On the other hand, if the single recovery rule were discarded, final disposition of cases could be delayed for years, and the courts would have to assume the added burden of supervision of their awards. In ordinary cases involving private parties there are practical considerations of insurance policy limits and the ability of defendants to pay. Frequently, cases are settled or disposed of for less than they are worth because of these. In Federal Tort Claims Act actions the ability of the Government to pay is never in question. An amendment to the Federal Tort Claims Act to provide for periodic payments when future, long range damages are significant seems desirable. If such an amendment were passed, the Government would pay more in some cases and less in others, than it would under a single recovery. In all cases justice through just compensation, no more -- no less, would be achieved. Such drastic changes must come from the Congress, however, and not from the courts. The Government's suggestion is rejected.

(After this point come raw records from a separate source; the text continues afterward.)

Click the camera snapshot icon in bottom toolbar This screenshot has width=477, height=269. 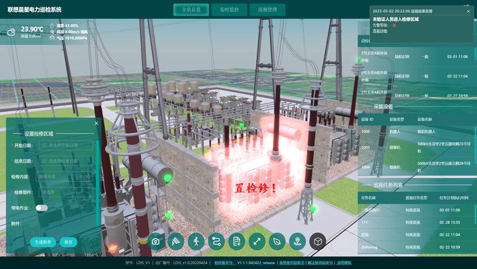point(156,241)

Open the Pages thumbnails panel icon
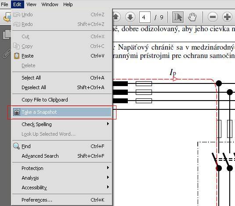7,35
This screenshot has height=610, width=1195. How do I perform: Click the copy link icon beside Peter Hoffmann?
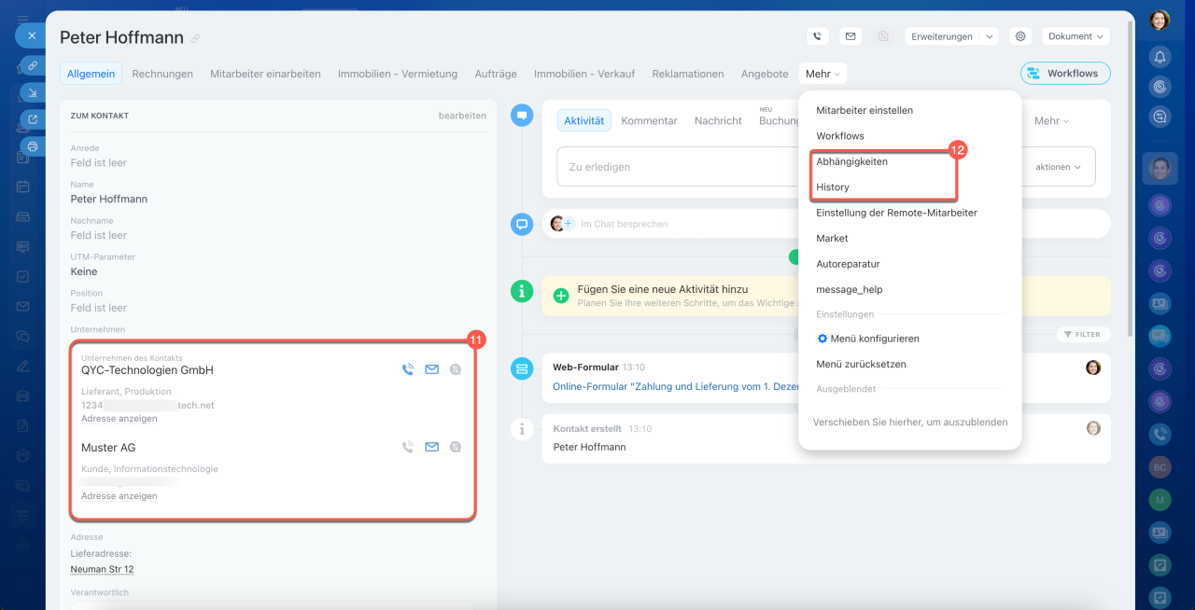[195, 38]
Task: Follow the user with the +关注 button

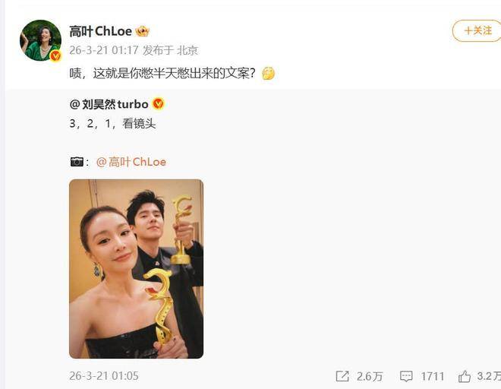Action: [477, 30]
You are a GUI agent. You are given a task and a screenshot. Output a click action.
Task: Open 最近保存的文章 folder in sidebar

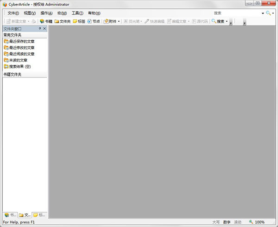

What is the life expectancy of Marilyn after her injury? Plaintiff introduced medical testimony that Marilyn's essential organs are not impaired and that she could live out her normal life span in her injured state. This testimony did not take into account other pertinent factors. Plaintiff's medical witnesses had not studied mortality statistics on brain-injured persons. A Government witness, Dr. Walker, a neurosurgeon who had conducted studies on the life expectancies on brain-injured individuals, testified that Marilyn's head injuries would reduce her life expectancy between 6 to 10 years. He said there were other factors which would further affect her life expectancy, particularly that she had a catheter in place for a long period of time which "leads to an infection of the bladder and this may involve the kidneys, so that this may flare up at any time and certainly is much more likely to cause a nephritis than a person who does not have the infection." Dr. Onifer, who treated Marilyn during her stay at All Saints' Hospital, recognized this possibility.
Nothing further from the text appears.